**Texto extraído:**
El arte no es lujo ni lucro

Nadie pidió a cantantes, músicos y gente común en Italia salir a los balcones para apoyar a los vecinos y entonar canciones y aplaudir al personal sanitario que brega con los enfermos.

En Buenos Aires, desde Belgrano, Caballito y Recoleta hasta Núñez y Quilmes, el último sábado más de un centenar de argentinos se sumaron al canto que busca concientizar la importancia de cumplir con el aislamiento social preventivo para contener la expansión del coronavirus.

Pongo el oído en Barcelona para escuchar a Pau Donés, líder del grupo Jarabe de Palo, mientras recicla su tema Los ángeles visten de blanco, motivado «al detectar en las redes actitudes altruistas de la gente para con los demás, no solo sanitarios, sino gente que canta una ópera o alguien que toca la guitarra; por eso pensé en recuperar la canción y soltarla para los vecinos del barrio».

Registros de origen
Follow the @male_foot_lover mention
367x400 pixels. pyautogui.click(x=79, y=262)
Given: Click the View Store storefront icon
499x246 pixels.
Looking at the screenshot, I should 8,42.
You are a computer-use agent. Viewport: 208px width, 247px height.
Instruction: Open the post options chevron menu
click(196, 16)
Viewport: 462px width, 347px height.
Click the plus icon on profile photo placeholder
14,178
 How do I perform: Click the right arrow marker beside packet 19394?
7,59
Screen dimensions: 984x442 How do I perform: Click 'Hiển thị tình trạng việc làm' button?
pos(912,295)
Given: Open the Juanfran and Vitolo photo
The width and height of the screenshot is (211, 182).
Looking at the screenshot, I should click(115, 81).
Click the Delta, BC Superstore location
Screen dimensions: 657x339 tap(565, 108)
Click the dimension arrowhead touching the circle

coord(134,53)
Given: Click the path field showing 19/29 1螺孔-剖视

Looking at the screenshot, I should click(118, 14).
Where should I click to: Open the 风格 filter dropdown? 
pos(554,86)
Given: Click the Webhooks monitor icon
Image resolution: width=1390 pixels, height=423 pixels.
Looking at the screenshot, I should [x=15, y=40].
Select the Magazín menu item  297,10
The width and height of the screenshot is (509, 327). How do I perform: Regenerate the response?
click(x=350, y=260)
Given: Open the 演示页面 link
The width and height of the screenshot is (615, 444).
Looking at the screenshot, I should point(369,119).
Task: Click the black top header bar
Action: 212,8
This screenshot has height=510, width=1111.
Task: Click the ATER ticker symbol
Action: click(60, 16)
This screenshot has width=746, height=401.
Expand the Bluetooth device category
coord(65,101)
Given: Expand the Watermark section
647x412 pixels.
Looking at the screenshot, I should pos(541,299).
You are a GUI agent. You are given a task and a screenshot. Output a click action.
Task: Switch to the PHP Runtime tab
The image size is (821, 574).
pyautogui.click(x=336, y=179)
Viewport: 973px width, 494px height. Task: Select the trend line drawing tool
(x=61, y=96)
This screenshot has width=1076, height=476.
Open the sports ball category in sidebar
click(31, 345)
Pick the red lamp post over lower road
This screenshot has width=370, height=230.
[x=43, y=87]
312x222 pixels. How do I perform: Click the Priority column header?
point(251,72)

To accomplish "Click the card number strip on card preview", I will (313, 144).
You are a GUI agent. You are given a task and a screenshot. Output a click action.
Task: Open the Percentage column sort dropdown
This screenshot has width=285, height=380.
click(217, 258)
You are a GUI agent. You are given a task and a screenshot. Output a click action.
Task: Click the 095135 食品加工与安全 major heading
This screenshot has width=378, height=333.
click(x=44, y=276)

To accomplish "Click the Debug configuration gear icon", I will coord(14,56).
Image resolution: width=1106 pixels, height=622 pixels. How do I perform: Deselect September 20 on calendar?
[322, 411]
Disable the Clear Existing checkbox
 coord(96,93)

**Tarea asignada:** Por favor, repite sin cambios el fragmento del texto extraído que comienza con "El arte no es" y sigue hasta "con los enfermos.".

**Solución del problema:**
El arte no es lujo ni lucro

Nadie pidió a cantantes, músicos y gente común en Italia salir a los balcones para apoyar a los vecinos y entonar canciones y aplaudir al personal sanitario que brega con los enfermos.